Ces deux conditions sous-jacentes attestent donc clairement du fait que l'exigence de prévisibilité de l'article 10 doit être appréciée de façon souple. Elle dépend largement du travail jurisprudentiel de définition des abus de la liberté d'expression qui se doit d'être continu et fidèle. Il reviendra dès lors aux seuls juges français d'adopter une certaine cohérence jurisprudentielle pour permettre à l'article 1382 d'assurer un semblant de prévisibilité aux médias.

En dépit de ce mouvement « positiviste Kelsénien »161 de contestation - visant à neutraliser l'application de l'article 1382 dans le domaine de la liberté d'expression - il apparaît finalement que la Cour de Strasbourg cherche véritablement à délivrer un « certificat de conventionalité » au principe de responsabilité pour faute162.

En définitive, il semblerait que cette relation tumultueuse existant entre la loi du 29 juillet 1881 et l'article 1382 du Code civil soit consubstantielle au caractère fondamental de la liberté en cause, ce qui divise encore plus les spécialistes de la matière163. C'est donc un véritable sentiment d'insolubilité qui anime la délicate problématique des rapports entre la clausula generalis et le texte de 1881. Nous allons voir que celui-ci ne semble d'ailleurs que s'affermir à la vue des jurisprudences dégagées par nos juridictions internes en la matière.

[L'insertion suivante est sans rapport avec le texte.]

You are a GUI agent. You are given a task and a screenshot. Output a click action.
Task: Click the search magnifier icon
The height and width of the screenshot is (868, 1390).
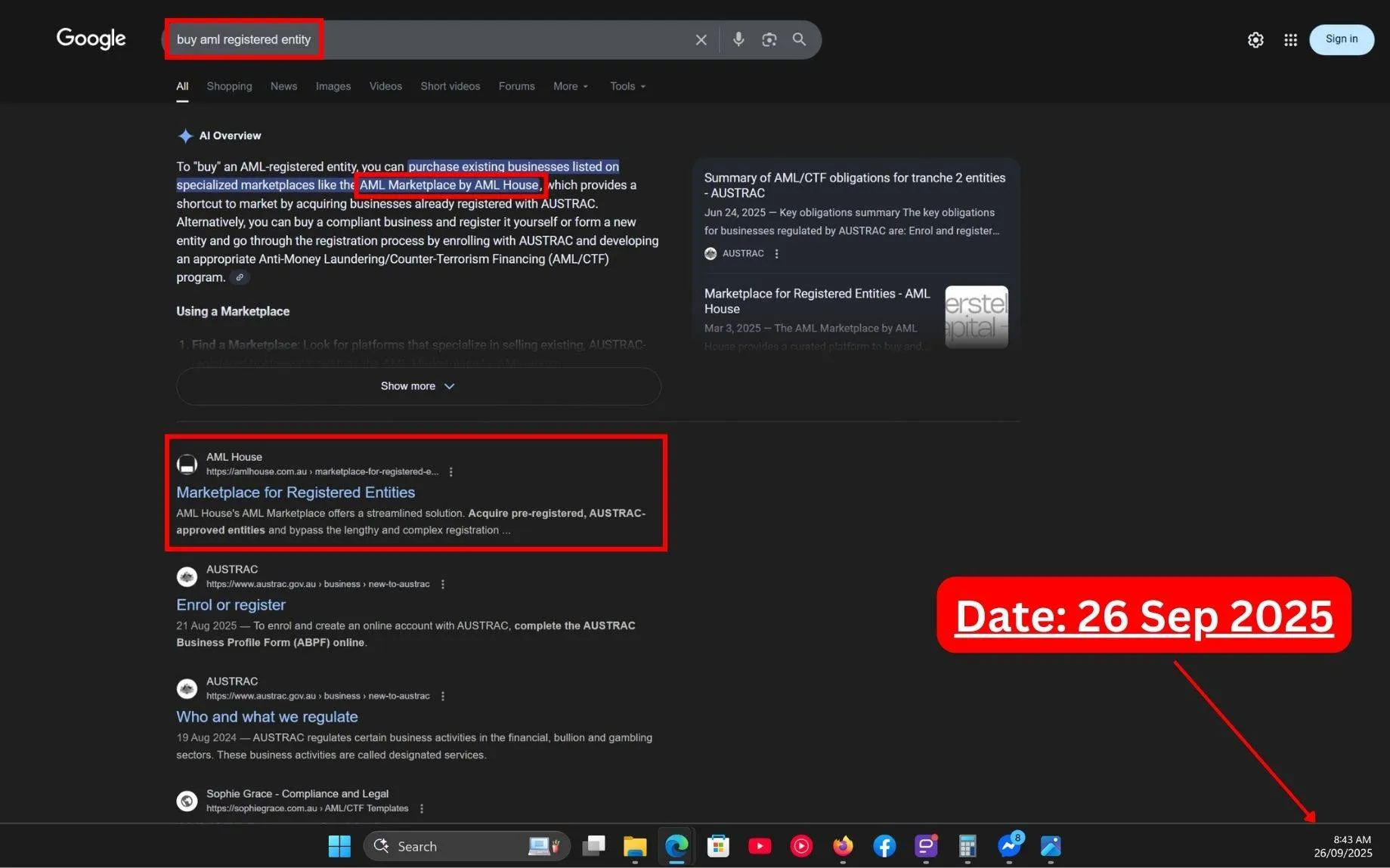click(x=799, y=39)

158 CEDH, 26 avr. 1979, Sunday Times, n° 6538/74, §49.

159 Tout au moins, pour ce qui est de sa conformité à l'article 10 de la Conv. EDH.

160 V. F. Sudre, J.P. Marguénaud, J. Andriantsimbasovina, A. Gouttenoire, M. Levinet, Les grands arrêts de la Cour européenne des droits de l'Homme, PUF, 2005, n°5.

161 Car reprenant l'idée selon laquelle une norme tire sa légitimité de sa conformité à celle qui lui est supérieure.

162 D'autres jurisprudences en témoignent : V. à titre d'exemple : CEDH, 24 avr. 1997, De Haes et Gijsels c/ Belgique, n° 19983/92, §33 ; CEDH, 29 mars 2001, Thoma c/ Luxembourg, n° 38432/97, §53.

163 « plus » car nous avons vu déjà que la question de l'harmonisation du procès de presse en vue d'empêcher le recours à l'article 1382 comme fondement alternatif de responsabilité pour bénéficier des règles du code de procédure civile plus favorables oppose déjà largement la doctrine.